My understanding is that the hippies and anti-war protesters were a visible minority amongst the boomers.

So sure, in the same way that beatniks and flappers were visible minorities in their generation. But there's no question the political will to end the Vietnam War (and to a lesser extent other progressive causes) was higher among the boomers than previous generations.

For the purposes of the Family Ties and Alex Keaton discussion, which I have found I have real Opinions on, the point is the hippies were a public stereotype. The Reagan-voting Generation Xer was not, simply because of age: Family Ties first aired in 1982. Not only were we years away from naming the generation; no Xer was old enough to vote and a majority were pre-teens! Keaton was really just another play on the boomer stereotype, pulled through the looking glass for laughs. Meathead and Archie Bunker, only Meathead's the parent.

The Kevin Phillips book wasn't about young people actually being conservative; it was about the fact that the Democratic coalition (as then constructed) need the White racist vote to win elections, and they lost them with the civil rights efforts.

I always understood Judis/Texeria to be making some assumptions about the stability of the existing voting blocs and adding some basic demographic trends. This was wrong, and even if the Republicans self-destruct in the next couple election cycles the Democratic majority won't look like they said. Texeria at least is not saying "it's only been 20 years, just wait another decade or two!" He's wandered over to AEI, blaming wokeness for alienating voters and ruining his beautiful analysis.
posted by mark k at 10:08 PM on November 10 [10 favorites]

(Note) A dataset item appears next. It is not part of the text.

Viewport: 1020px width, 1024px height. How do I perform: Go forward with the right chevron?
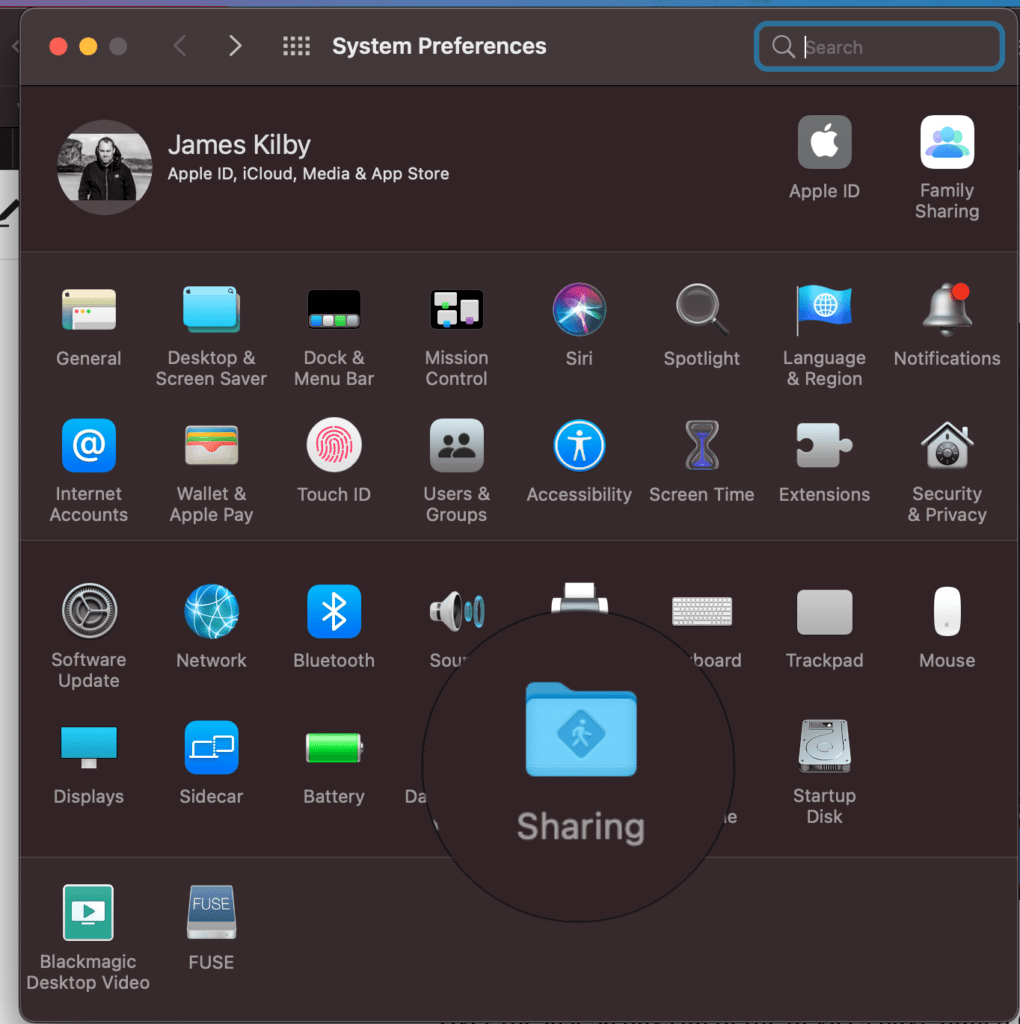(235, 46)
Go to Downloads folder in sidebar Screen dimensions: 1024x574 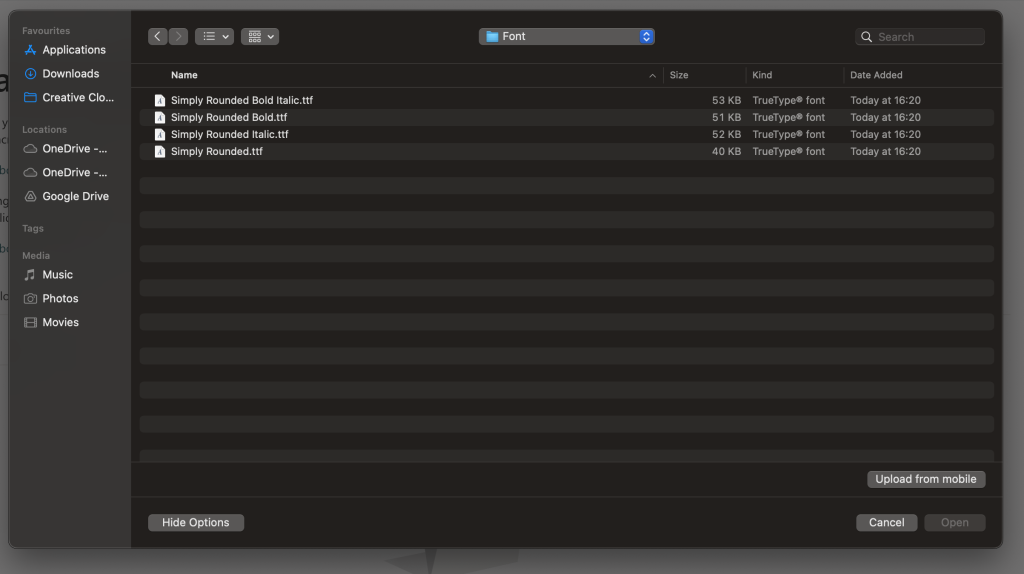[70, 74]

From Dave Wasserman: "I've seen enough: Sen. Mark Kelly (D) wins reelection in #AZSEN, defeating Blake Masters (R)."
posted by yasaman at 10:10 PM on November 10 [9 favorites]


Peter Thiel's Strategy of Pushing the GOP Right Is Just Getting Started [ungated] - "But as disappointing as a Masters defeat would be for Thiel, it seems unlikely that it would be enough for him to give up on his far right project... Even without Masters, Thiel will have four senators–Cruz, Hawley, Vance and Eric Schmitt, the newly elected Missouri senator, whom Thiel also backed during the primary—who are aligned with him ideologically and who are, at least in some sense, in his debt. Whether or not 'nihilistic negation' is a winning political strategy for these men will continue to be an open question. But Trump is poised to run again, and Thiel still has plenty of money to put the strategy to the test."
Thiel contributed exclusively to Trump-aligned candidates, most of whom had taken Trump’s stance denying the legitimacy of the 2020 election. And the vast majority of his money went to the primary candidacies of two controversial former employees, Masters and Vance. Then, after effectively buying spots on the GOP ballot for the two men, Thiel said he would close his checkbook—making clear that Masters and Vance were now McConnell’s problem and daring the Senate minority leader to either prop them up or say goodbye to a possible Senate majority. (Thiel ultimately added an extra $2.5 million for Masters on Oct. 13, after early voting in the state had begun.)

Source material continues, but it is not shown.